Elle le regardait tout de même avec gentillesse, ses petits douze ans enchantés par ce gros amour inattendu.

— Votre main est mollette, dit le garçon, et blanche ; on dirait d’une poignée de neige. J’ai lu dans un livre que c’était la couleur des belles mains.

Elle éclata de rire, découvrit ses dents, toutes bien rangées, en habits de mai, comme des demoiselles qui feraient ronde, et puis tout à coup baissa les yeux.

— Vous me tracassez au dedans.

— Pourquoi cette bouche nouvelle ?

— Nous faisons mal.

Il fut effrayé, sans comprendre :

— Eh bien, il ne faudra le dire à personne.

— Oui, notre secret.

Ce mot les fit orgueilleux, ils se regardèrent comme des gens d’âge.

— Après mon partement, vous penserez à moi ?

— Toujours.

— Jusqu’au 1er août que les savetiers prennent leur bouillon, dit-il en la badinant ; mais n’importe ! faisons ménage : je suis le laboureur…

— Vous êtes le laboureur, et moi sa commère ; j’ai rangé la maison, les petits petiots sommeillent…

— Avant la retirade du soir et la prière, dit-il, on jouerait un peu.
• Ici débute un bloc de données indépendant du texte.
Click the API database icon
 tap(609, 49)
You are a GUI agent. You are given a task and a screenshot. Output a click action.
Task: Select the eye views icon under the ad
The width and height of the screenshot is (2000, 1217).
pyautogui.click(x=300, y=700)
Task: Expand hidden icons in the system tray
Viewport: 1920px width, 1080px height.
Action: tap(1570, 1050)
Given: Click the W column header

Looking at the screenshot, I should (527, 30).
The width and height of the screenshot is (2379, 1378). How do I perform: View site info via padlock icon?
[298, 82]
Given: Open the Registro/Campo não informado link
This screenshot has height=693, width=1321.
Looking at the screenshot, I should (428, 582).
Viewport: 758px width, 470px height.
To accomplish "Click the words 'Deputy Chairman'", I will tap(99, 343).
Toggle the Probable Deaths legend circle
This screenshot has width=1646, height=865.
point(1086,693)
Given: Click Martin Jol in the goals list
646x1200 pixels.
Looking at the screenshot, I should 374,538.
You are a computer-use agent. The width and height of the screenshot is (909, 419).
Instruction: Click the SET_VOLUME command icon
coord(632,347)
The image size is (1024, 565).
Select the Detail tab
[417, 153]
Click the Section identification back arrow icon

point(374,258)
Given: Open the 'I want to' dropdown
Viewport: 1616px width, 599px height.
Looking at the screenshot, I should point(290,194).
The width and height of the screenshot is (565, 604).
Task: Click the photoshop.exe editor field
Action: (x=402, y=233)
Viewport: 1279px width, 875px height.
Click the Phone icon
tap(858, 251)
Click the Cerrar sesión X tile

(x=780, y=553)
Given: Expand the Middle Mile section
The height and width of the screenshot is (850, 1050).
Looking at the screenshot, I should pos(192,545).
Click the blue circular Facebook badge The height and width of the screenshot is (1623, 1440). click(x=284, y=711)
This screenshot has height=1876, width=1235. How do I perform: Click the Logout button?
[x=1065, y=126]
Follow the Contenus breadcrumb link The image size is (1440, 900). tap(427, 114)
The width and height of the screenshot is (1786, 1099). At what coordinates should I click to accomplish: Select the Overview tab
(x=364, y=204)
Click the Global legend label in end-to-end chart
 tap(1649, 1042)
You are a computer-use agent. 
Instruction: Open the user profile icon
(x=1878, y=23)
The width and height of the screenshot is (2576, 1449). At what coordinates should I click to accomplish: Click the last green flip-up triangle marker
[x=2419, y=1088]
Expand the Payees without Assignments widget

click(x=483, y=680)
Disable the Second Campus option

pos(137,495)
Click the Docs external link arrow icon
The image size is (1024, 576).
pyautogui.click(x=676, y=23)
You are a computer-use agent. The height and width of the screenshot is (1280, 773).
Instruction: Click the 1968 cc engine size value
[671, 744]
À quoi jouer ? C’est à vous à dire ; les garçons ne s’amusent qu’à l’escrépét ou à la matole.

— On jouerait sur l’herbe au cluquét.

— Oui ! au cluquét, le jeu que m’apprit M. le Cardinal !

— Le cardinal, rit-elle. Vous avez de la lune, au moins. Prenez garde que les sergents vous entendent. Pour le cluquét, mon mari, faut un peu d’herbe.

Ils roulèrent sur le gazon comme satyreaux, — mais soudain l’enfant se dressa, l’oreille à la ville :


Baom ! Pom ! Baum !


Ils se regardèrent, pâles.

— C’est la cloche de Saint-Caprais, dit-elle. On sonne à branle, à grands coups. Se passe un malheur…

L’ombre était venue, secrète. Autour des enfants levés, le crépuscule s’emplissait de bruits, de clartés fumeuses, d’oiseaux rouges. C’était l’orage. C’était aussi l’épouvante. Et se propageant de l’une à l’autre, les tristes et grosses cloches d’alarme sonnaient éperdument ensemble :

Baoum ! Bom ! Paaum ! — Pan ! Bamm ! Baaum !

— J’ai peur, dit la petite fille.

L’enfant lui donna son bras sec et ferme.

Les clameurs venaient à eux, houleuses, comme si la mer, par la Gironde, débordait la Garonne, se précipitait dans la ville. Le quartier devint rouge. Une trombe de flambeaux et de cavaliers rugissants creva la rue !

— Votre main, murmura-t-il, tout à plat, dessus la mienne.

Il avait poussé la claie du jardin. Un porteur de torches passait, il le saisit. Le soldat fit un brusque bond, le reconnut, lança au loin son râle de joie, et devant la porte, bientôt, vingt chevaux fumants s’arrêtèrent.

— Monsieur de Faudoas, dit l’enfant, pourquoi ce tumulte ? N’ai-je pas coutume d’aller promener seul ?

Le baron désigna la rue pleine de bourgeois et de peuple :

— Messieurs les magistrats désiraient souper avec vous, ce soir, en leur Maison de Ville, et le peuple ne vous voyant plus a sonné les cloches. Que Monseigneur pardonne.

— Un cheval, dit le garçonnet.

Le comte d’Esquiédaze donna le sien. L’enfant le monta, envoya bon soir à s’amie en larmes, et raide comme un écouvillon, brave pour deux, s’en alla sans tourner la tête.

L’histoire de ce prince qui au lieu de boire avec les seigneurs se sauvait lorsqu’il était libre, errait dans les faubourgs, pieds nus, donnait des conseils aux vignerons et jouait avec les paysannes, ce conte de fée passa de bouche en bouche, et dressé d’orgueil, inhabitué à ces caresses de prince, le populaire des échoppes, le bestial humain des labours accourut pour baiser l’enfant. Mais au geste qu’il fit, las, le front penché, on devina qu’il souffrait. Tout se tut. La foule misérable qui pactise avec la douleur dépassa le cheval du prince, raviva ses flambeaux, l’annonça et le précéda jusqu’à son logis sans rien dire ; — et dans le cours de sa difficile vie, rien, aucune expérience, aucun fait, aucune leçon de politique ne devait expliquer plus directement au prince la Bonne France que cet humble peuple s’instituant lui-même « silenciaire », et imposant par gestes, en redoutable avant-garde, le repos et la solitude, ch…… autour de la peine d’un enfant.